The Real Problem
At a four-doctor practice in Henderson, the phone starts ringing at 7:55am. By 8:03am, all three lines are occupied. By 8:15am, the two receptionists are fielding calls back-to-back while a queue of patients forms at the front counter. The hold music plays. Some callers wait. Many hang up.
Data from New Zealand general practice shows unanswered call rates as high as 27–33% at peak times. That means roughly one in three patients calling their GP practice in the morning cannot get through. They call back. They call again. Some give up entirely.
The questions driving this call volume are overwhelmingly routine. "Is the doctor in today?" "What are your hours on Saturday?" "How much is a consultation?" "Are you accepting new patients?" "Can I get a repeat prescription?" "Where do I park?"
New Zealand is already 485 GPs short of what the population needs. 33.1% of practices are closed to new patient enrolments. The remaining practices absorb the overflow, and their receptionists bear the weight. Burnout is real — answering the same ten questions hundreds of times per week while managing walk-ins, paperwork, and escalations.
Patients feel it too. Complaints about not being able to get through to their GP practice are among the most common frustrations reported in primary care surveys.
Why Existing Tools Don't Solve This
Medtech Evolution manages clinical workflows — consultations, prescriptions, referrals. It was not designed to reduce inbound phone traffic. ManageMyHealth allows enrolled patients to book online and request repeat prescriptions, which helps — but only for patients who are already registered and have activated their portal account. Many patients, particularly older adults, still default to the phone.
Some practices use automated phone trees ("Press 1 for appointments, Press 2 for results"), but these add friction without actually answering questions. The caller still ends up waiting for a human.
The gap is clear: there is no tool currently answering the routine, non-clinical questions that drive the majority of phone calls — before the patient picks up the phone.
How AI Solves This
A website chatbot powered by OpenClaw intercepts routine enquiries at the source. Instead of calling the practice, a patient visits the website and gets an immediate answer.
The chatbot is loaded with practice-specific information: today's available doctors, current hours, fee schedule, enrolment status, prescription refill process, parking and access details, and links to ManageMyHealth for enrolled patients.
A typical interaction:
Patient: "Is Dr Patel available tomorrow?"
Chatbot: "Dr Patel consults on Tuesdays and Thursdays. Tomorrow is Wednesday, so she won't be available. Dr Chen and Dr Williams are consulting tomorrow. Would you like our booking link?"
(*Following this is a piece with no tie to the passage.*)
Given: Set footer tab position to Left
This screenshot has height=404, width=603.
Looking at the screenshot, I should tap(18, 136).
Patient: "How much is a visit?"
Chatbot: "A standard consultation (15 minutes) is $52.00 for enrolled adults. Children under 14 are free. CSC holders pay $19.50. Would you like details on how to enrol?"
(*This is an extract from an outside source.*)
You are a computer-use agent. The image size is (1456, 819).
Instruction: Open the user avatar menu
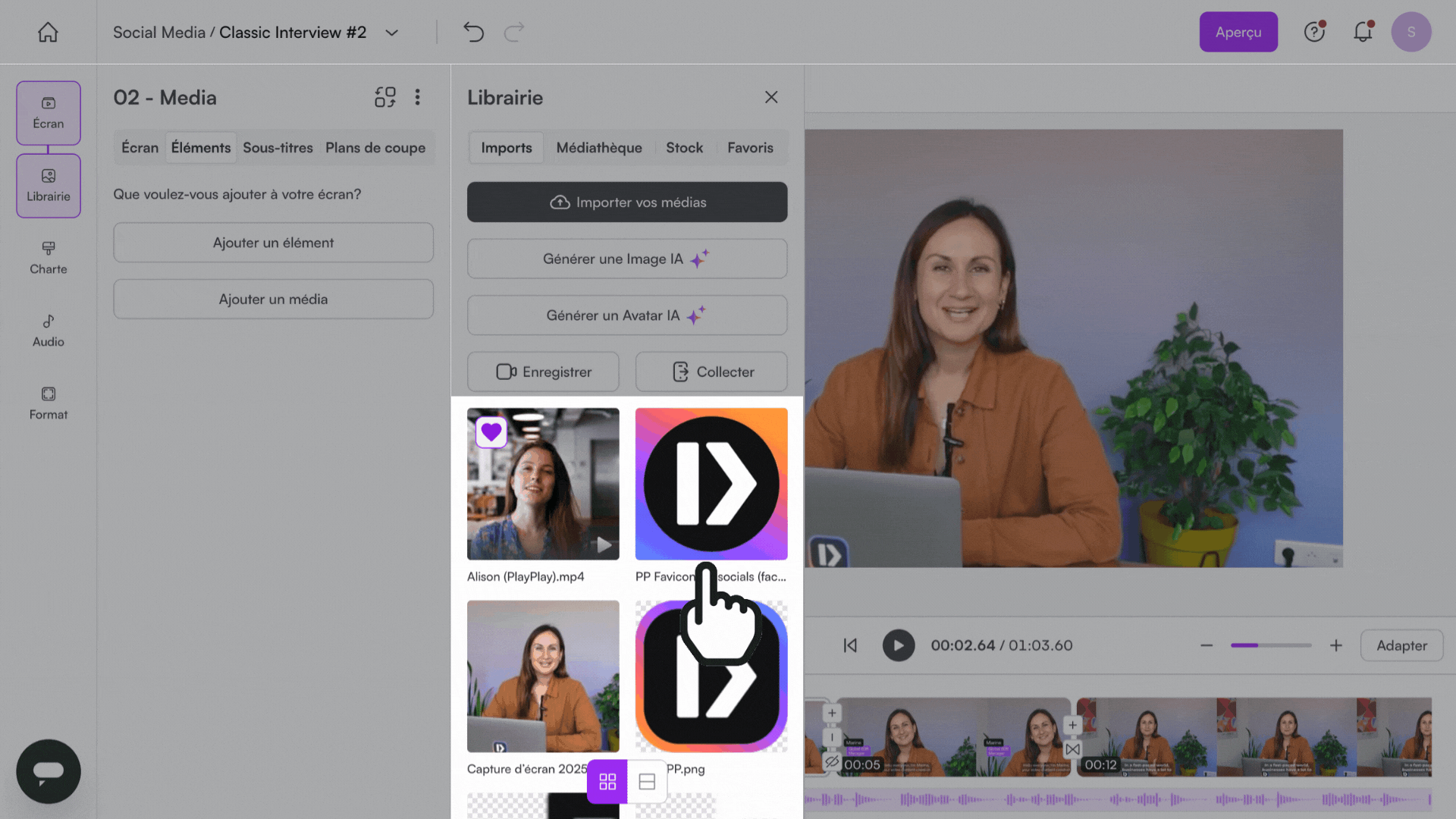[1410, 32]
These are the exact answers the receptionist would give — delivered instantly, without a phone call, without a queue, without hold music.
For patients who prefer WhatsApp, the same AI assistant can respond via WhatsApp Business, meeting patients on the channel they already use.
The Result
- Routine enquiries deflected from phone lines to website or WhatsApp
- Receptionists freed to handle complex tasks: triage calls, in-person patients, clinical admin
- Patients get faster answers without the frustration of engaged lines
- Reduced call-back loops — patients don't need to ring three times to get a simple answer
- Practice captures data on what patients ask most frequently, informing website updates
What AI Can't Do Here
The chatbot does not provide medical advice, assess symptoms, triage urgency, or access clinical records. It cannot book appointments directly into Medtech Evolution or process prescriptions. It does not replace the receptionist — it handles the routine layer so the receptionist can focus on what requires a human.
For anything clinical, the chatbot directs patients to call the practice, contact Healthline (0800 611 116), or visit their nearest after-hours clinic. The system complies with the Health Information Privacy Code 2020 and does not collect or store personal health information.
Clinical AI documentation is the domain of tools like Heidi Health and iMedX, endorsed by Te Whatu Ora. BestAI operates exclusively in the non-clinical, front-desk communication space.
Who This Is For
GP practices and medical centres experiencing high call volumes, unanswered calls during peak hours, or receptionist burnout from repetitive enquiries. Particularly relevant for practices in high-demand areas where patient-to-GP ratios are stretched.